My name is Alistair Collier and I’m a change terrorist.
Moving from a large corporate business to a smaller business was always going to offer a number of challenges. I was ready to push myself and bring ideas that would drive growth and quickly embed myself into the business. I wasn’t quite ready, however, to learn how fixed my mind-set had become. It had never been an issue (or so I thought) and definitely have never been challenged. So here I am, a couple of months into an amazing new journey, being educated that I need to develop a growth mind-set.
Processing what this journey of personal change would look like, I really struggled to even pass the Awareness phase of the ADKAR model. I couldn’t even communicate internally what this change would look like. I sat on the first, of 3, 1-hour sessions with a business coach and nearly sacked it off after 10 minutes. This is bullshit, I don’t need this holistic nonsense! Then the realisation came, I’m a bloody change terrorist!
The phrase was taught to me by Paul Clavering, an expert and brilliant Change Manager. He always advises to find the one person who is most likely to disrupt change (the terrorist) and work closely to involve them in the process. Keep your friends close and your enemies (strong I know) closer.

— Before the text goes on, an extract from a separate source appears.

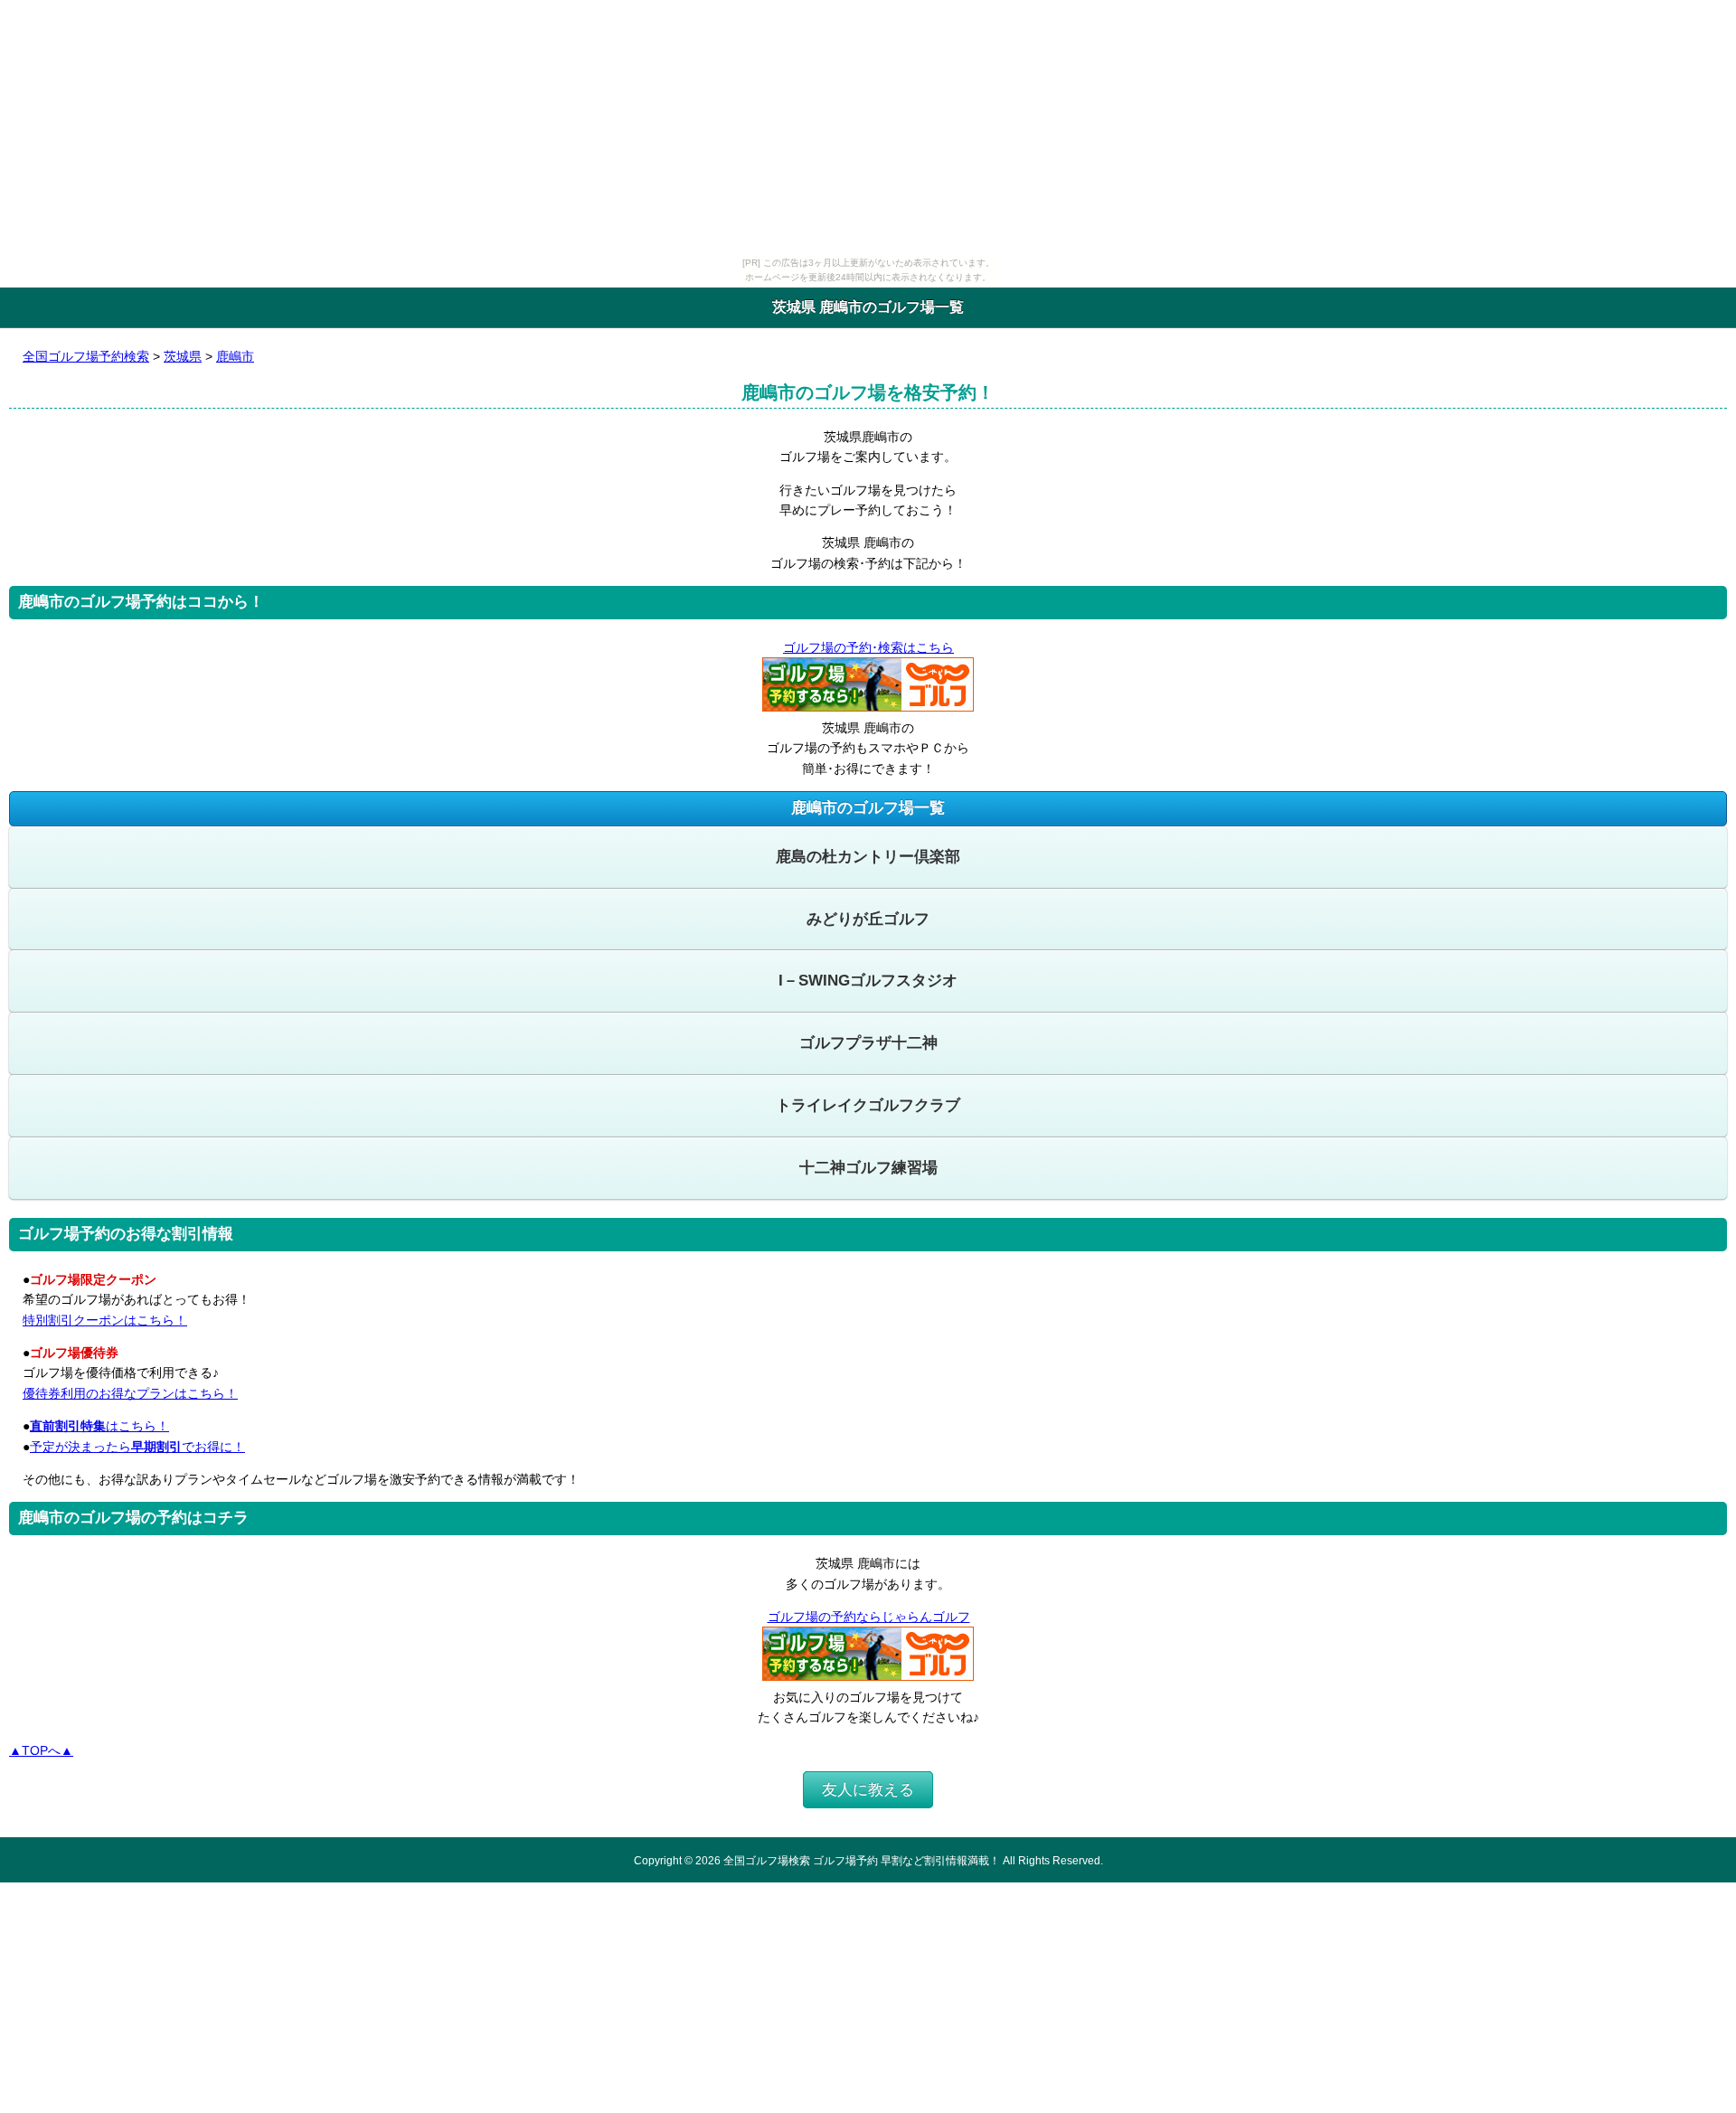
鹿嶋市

Fighting all of my inner urges, I completed all 3 sessions with the coach. The coaching was a wider personal development course, but links beautifully with my journey to develop a growth mind-set. I realised at this point that I had to treat the next 90 days as a change management process and use all of my learned skills from change networking, theory and tried and tested change management tools to succeed.
If you’re working on adopting something new in your personal life, here are my top 3 tips:
1. Remove the terrorist from your journey; my example is clear, I challenged self-sabotage. If you’re looking to remove a habit (smoking/alcohol for example), don’t let other people sabotage your journey.
2. Use 2 change agents; by proxy the person you live with will be a huge part of your change, but also loop someone else in. My dad is my 2nd agent (my wife is the1st) and I explained what I’m doing with him in detail, as I know he will ask how it’s going every time we speak. The re-enforcement, support and questioning from 2 people is much stronger and won’t lead to change fatigue.
3. Visual cues are essential; I have 10 things to achieve every day and use cues around the house to remind me to complete tasks. Post it notes are king! Life is busy and you may forget, but a post it note will be dedicated in reminding you.
Personal change is difficult but rewarding! I may be a change terrorist, but I’m also a change manager and adoption is king. I’m well on my way to growth mind-set and loving it.